Al termine del post che ho dedicato a I Melrose, avevo promesso (o minacciato) di parlare del vino che i protagonisti della saga scritta da Edward St Aubyn consumano con grande abbondanza.

Se gli inglesi non spiccano come produttori di vino (con alcune notevoli eccezioni) sono e sono sempre stati grandi consumatori e soprattutto grandi conoscitori e divulgatori. I nomi di Hugh Johnson e di Jancis Robinson vi dicono qualcosa?

E l’alta borghesia raccontata nei romanzi di St Aubyn non fa eccezione: il vino – assieme a gin e whisky – accompagna spesso e volentieri le loro giornate, tutte ad alto volume alcolico.
Nel caso specifico il vino è tutto francese. Champagne, Borgogna (se ti cucinano un cosciotto di agnello vuoi non scendere nella cantina della tua casa di campagna a prendere una bottiglia di Romanée-Conti?), Bordeaux, Chablis.
E, contrariamente alla gran parte degli scrittori, il nostro dimostra anche una certa competenza, e le bottiglie non sono mai nominate – e scelte – a caso. Anzi.
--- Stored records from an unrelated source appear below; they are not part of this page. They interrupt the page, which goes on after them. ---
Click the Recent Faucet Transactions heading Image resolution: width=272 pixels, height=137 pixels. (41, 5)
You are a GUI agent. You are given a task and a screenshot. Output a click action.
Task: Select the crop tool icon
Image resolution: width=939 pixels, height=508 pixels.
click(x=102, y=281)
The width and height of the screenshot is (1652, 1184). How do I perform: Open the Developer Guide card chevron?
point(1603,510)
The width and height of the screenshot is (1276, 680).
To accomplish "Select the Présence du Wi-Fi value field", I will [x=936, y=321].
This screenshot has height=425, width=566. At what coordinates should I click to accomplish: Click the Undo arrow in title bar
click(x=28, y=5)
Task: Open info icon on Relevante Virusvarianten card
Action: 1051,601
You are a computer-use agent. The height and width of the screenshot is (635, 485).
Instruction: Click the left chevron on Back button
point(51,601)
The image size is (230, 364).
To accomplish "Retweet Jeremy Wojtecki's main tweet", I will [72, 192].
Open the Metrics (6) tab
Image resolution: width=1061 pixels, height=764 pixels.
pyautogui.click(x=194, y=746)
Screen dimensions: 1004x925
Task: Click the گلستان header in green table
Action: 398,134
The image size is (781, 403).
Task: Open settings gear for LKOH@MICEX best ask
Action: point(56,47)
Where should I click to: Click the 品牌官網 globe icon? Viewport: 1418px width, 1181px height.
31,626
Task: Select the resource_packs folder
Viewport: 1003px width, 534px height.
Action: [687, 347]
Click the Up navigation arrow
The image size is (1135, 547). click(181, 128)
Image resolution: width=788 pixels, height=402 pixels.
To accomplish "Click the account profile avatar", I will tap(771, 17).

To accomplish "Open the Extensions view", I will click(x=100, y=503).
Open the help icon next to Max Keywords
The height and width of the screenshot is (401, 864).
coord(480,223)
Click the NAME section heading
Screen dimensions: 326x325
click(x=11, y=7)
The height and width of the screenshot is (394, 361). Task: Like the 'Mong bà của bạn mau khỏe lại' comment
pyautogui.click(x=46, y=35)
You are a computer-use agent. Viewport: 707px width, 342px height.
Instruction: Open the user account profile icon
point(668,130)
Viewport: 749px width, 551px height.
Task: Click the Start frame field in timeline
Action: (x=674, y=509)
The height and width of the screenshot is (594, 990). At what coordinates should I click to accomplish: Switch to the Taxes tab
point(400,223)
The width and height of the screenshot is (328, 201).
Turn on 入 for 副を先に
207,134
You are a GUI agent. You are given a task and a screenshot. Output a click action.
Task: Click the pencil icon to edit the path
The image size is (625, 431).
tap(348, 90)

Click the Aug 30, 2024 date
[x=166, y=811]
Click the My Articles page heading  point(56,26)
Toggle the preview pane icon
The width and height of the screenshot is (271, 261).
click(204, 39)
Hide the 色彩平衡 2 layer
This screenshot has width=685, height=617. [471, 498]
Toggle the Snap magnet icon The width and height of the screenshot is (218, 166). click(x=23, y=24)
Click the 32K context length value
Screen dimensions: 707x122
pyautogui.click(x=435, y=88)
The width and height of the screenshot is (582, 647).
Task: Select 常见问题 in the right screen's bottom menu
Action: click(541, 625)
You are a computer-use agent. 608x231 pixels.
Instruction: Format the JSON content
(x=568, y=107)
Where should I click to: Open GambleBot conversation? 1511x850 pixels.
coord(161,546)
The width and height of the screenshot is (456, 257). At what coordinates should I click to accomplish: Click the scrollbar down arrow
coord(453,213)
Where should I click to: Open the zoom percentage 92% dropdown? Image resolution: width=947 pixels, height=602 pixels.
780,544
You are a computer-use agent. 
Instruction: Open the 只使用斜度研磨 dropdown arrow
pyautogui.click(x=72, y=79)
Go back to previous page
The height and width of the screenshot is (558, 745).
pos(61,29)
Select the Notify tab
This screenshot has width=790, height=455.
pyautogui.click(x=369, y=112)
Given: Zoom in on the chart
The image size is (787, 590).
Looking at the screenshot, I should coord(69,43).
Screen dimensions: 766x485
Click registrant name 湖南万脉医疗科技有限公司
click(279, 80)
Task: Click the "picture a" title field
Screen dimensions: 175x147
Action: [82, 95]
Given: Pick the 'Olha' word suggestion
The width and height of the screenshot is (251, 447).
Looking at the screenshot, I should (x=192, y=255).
A completare il tutto ci sono un paio di brani che vi riporto. Esempio di come, quando convivono un grande talento e una grande competenza, il vino acquisti ancora maggior fascino.
Entrambi sono estratti dal secondo libro della quadrilogia, Cattive notizie, e vedono Patrick – il protagonista – cenare da solo in un ristorante di New York bevendo, dopo una serie di immancabili Martini, due vini. (Solo per la cronaca: la cena si chiude con un bicchiere di Marc de Champagne ad accompagnare il dessert. Altra finezza non da poco.)

Il primo è un Corton-Charlemagne.
“Il gusto del vino gli spalancò le labbra in un sorriso di apprezzamento, come un uomo che abbia appena avvistato la sua innamorata in fondo a una banchina piena di gente. Sollevò di nuovo il bicchiere, si concesse un lungo sorso di quel vino giallo paglierino e lo trattenne nella bocca per qualche secondo prima di lasciarlo scendere in gola. Sì: funzionava ancora. Certe cose non ti tradivano mai. Chiuse gli occhi e il sapore lo invase come un’allucinazione. Se il vino fosse stato più modesto si sarebbe ritrovato seppellito in un sentore di frutta, ma i grappoli d’uva che immaginò erano misericordiosamente artificiali, come un paio di orecchini con un’enorme perla gialla. Vide davanti a sé i lunghi tralci nervosi della vite che lo trascinavano nel terreno ricco e rossastro. Tracce di ferro, pietra, terra e pioggia gli sfrecciarono lungo il palato, stuzzicandolo dolcemente come stelle cadenti. Tutte sensazioni a lungo rinchiuse dentro una bottiglia e che ora gli si svolgevano davanti agli occhi, come un prezioso quadro rubato. Certe cose non ti tradivano mai. Avrebbe quasi voluto piangere.”

Il secondo è un Bordeaux – per essere precisi un Saint Julien – del Chateau Ducru-Beaucaillou.
“Bastò il profumo a scatenare un’altra allucinazione visiva: il lucore del granito. Ragnatele. Scantinati gotici. (…) Patrick fissò il suo bicchiere. Il vino rosso aveva decisamente cominciato a fare effetto. Peccato che l’avesse bevuto già tutto. Sì, lo sentiva, l’effetto, come un pugno che si aprisse lentamente. E nel palmo trovava… che cosa? Un rubino? Un grappolo d’uva? Una pietra? Forse tutte quelle similitudini ruotavano intorno alla stessa idea, mascherandola appena per dare l’impressione di uno scambio appena riuscito.”

Ok, quel “giallo paglierino” forse è un po’ poco per un Corton-Charlemagne (colpa di St Aubyn o del traduttore? Oppure della mia paranoia da sommelier?)
In un mondo come quello del vino dove tutti paiono autorizzati a dire tutto, non posso che apprezzare in fatto che le emozioni, i ricordi, le similitudini (cito) che si trovano degustando o bevendo un vino siano rese con una vivezza e una precisione che confermano grande conoscenza e grande cultura. E magari una non indifferente abitudine alle (ottime) bottiglie.
Tutto questo in una persona il cui mestiere è fare lo scrittore. C’è da riflettere.